Texto de leitura:

#####

Em 1837 o termo “feminismo” foi usado pela primeira
vez, atribuído por Charles Fourier, um socialista francês, o
qual observou essa época como início de uma prática política
organizada. O contexto social era de movimentos operários na
Europa e nos EUA, como palco de importante ação de contestação
feminina.
Os estudos feministas são divididos em ondas,
exatamente por dar a ideia de movimento com avanços e
retrocessos, facilitando a compreensão de demandas de cada
momento. A partir do final do século XIX e início do século XX
podemos ver a primeira onda do movimento feminista, a qual foi
fruto de uma luta intensa por direitos civis na Inglaterra. É neste
contexto que aparecem as sufragistas, mulheres que lutavam
pela expansão do conceito liberal de cidadania, ou seja, elas
queriam ter o direito de votar. O direito ao voto das mulheres
foi conquistado no Reino Unido em 1918 (PINTO, 2010, p. 5).
A segunda onda feminista foi consolidada no início dos
anos 1960. Marcada pelo livro
O Segundo Sexo (1949) de Simone
de Beauvoir, que analisava a mulher como apêndice do homem,
como “o outro do homem”. A política, a religião, o sistema jurídico,
a vida intelectual e artística, passam a ser compreendidos como
construções de uma cultura predominantemente masculina. O

62
masculino e o feminino passam a ser entendidos como criações
culturais: “não se nasce mulher, torna-se” (BEAUVOIR, 1970).
Enquanto a primeira onda é marcada por disputas em
lugares predominantemente públicos, a segunda é marcada
por práticas subjetivas - como relações de casamento, onde a
esfera doméstica entra definitivamente em questão: casamento,
mercado de trabalho, entre outros pontos. É nesta época que
os brinquedos femininos relacionados ao ambiente doméstico
e maternidade ganham força - como por exemplo brinquedos
de panelinhas, vassouras, bonecas, entre outros -, reforçando
a ideia de gênero como algo imutável e servindo diretamente à
manutenção das estruturas de poder.

#####

Enunciado da tarefa: Continue o texto sobre as ondas do movimento feminista a partir da última frase apresentada.

#####

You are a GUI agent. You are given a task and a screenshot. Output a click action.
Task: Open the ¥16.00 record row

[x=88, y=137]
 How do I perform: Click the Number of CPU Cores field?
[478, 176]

#####

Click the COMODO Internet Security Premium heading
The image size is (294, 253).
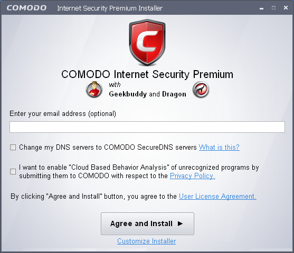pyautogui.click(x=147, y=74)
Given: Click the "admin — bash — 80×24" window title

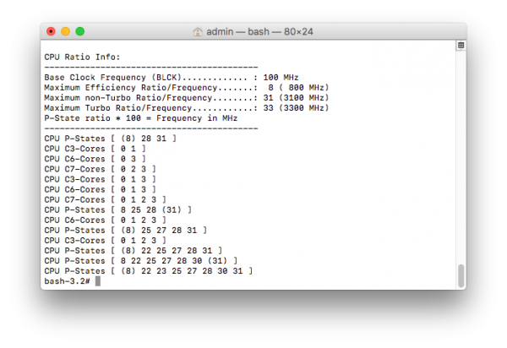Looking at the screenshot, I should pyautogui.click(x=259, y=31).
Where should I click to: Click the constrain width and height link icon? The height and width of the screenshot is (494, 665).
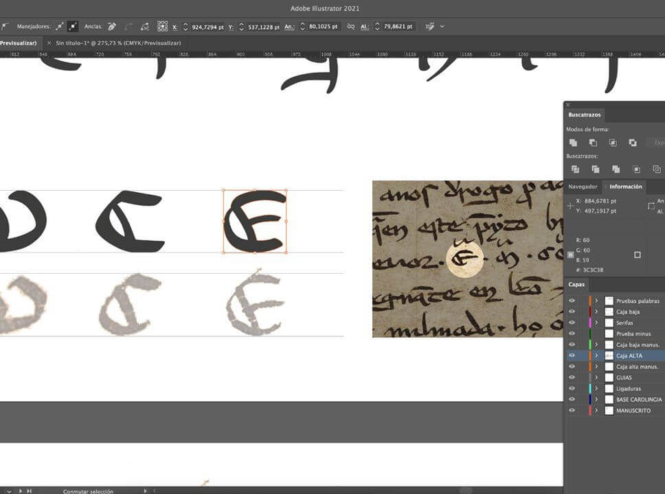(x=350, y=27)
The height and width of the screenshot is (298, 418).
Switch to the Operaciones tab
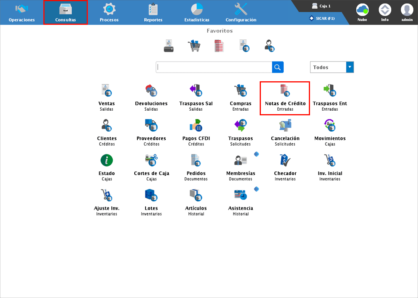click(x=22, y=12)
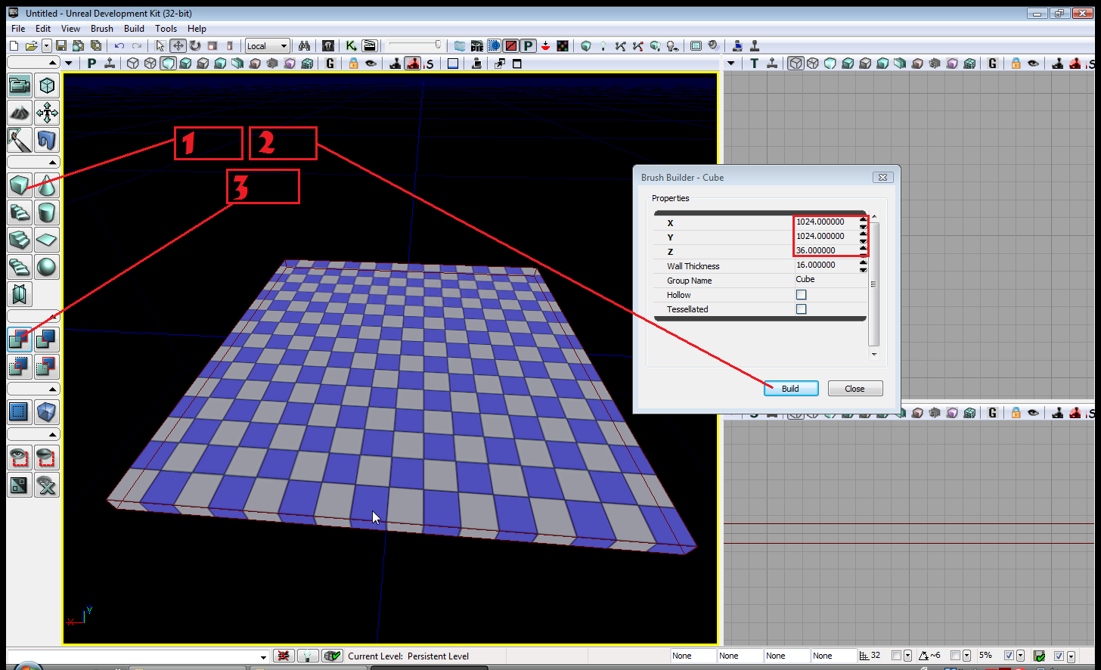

#####

Resultado do exercício:
Nos anos 1960 e 1970, a contracultura estava em alta,
questionando a ordem e a moral tradicionais. É nesse momento
que as pautas feministas ganham um viés libertário e começam
a se questionar sobre padrões de beleza e a autonomia da mulher
em relação ao corpo - tendo como marco o caso da “queima de
sutiãs” no Miss América, em 1968. Não é apenas sobre trabalho
e direitos civis, é sobre o direito ao corpo e à vida de forma
plena.
É importante lembrar que essas correntes de pensamento
tiveram predominância na Europa e EUA. Além disso, eram
defendidas por uma parcela de mulheres bem específica: brancas
e de classe média. Aqui no Brasil o contexto era outro, vivíamos
em uma ditadura militar, onde a repressão era muito grande e
por isso todos os movimentos de contestação eram clandestinos.
Os exílios tiveram grande importância nesse sentido, pois muitas
mulheres trouxeram para cá ideias feministas que estavam em
vigor nos países de onde foram exiladas.
A terceira onda do movimento feminista foi em
meados dos anos 1980 e 1990, na qual é possível observar uma
fragmentação radical no movimento, tornando-o interseccional.

63
As diferentes identidades femininas - mulheres negras e lésbicas,
por exemplo - não se viam representadas no feminismo. Começa
então o pensamento reflexivo sobre o movimento e a autocrítica
do feminismo.
Na década de 1980, o movimento feminista se apropria
do pôster
Rosie the Riveter (1942) do artista gráfico Howard
Miller. Originalmente, o desenho foi feito apenas como um
discurso de uma empresa para suas funcionárias, com o intuito
de aumentar a produtividade delas. Hoje em dia, essa imagem
foi muito incorporada pelo movimento feminista e pela cultura
pop.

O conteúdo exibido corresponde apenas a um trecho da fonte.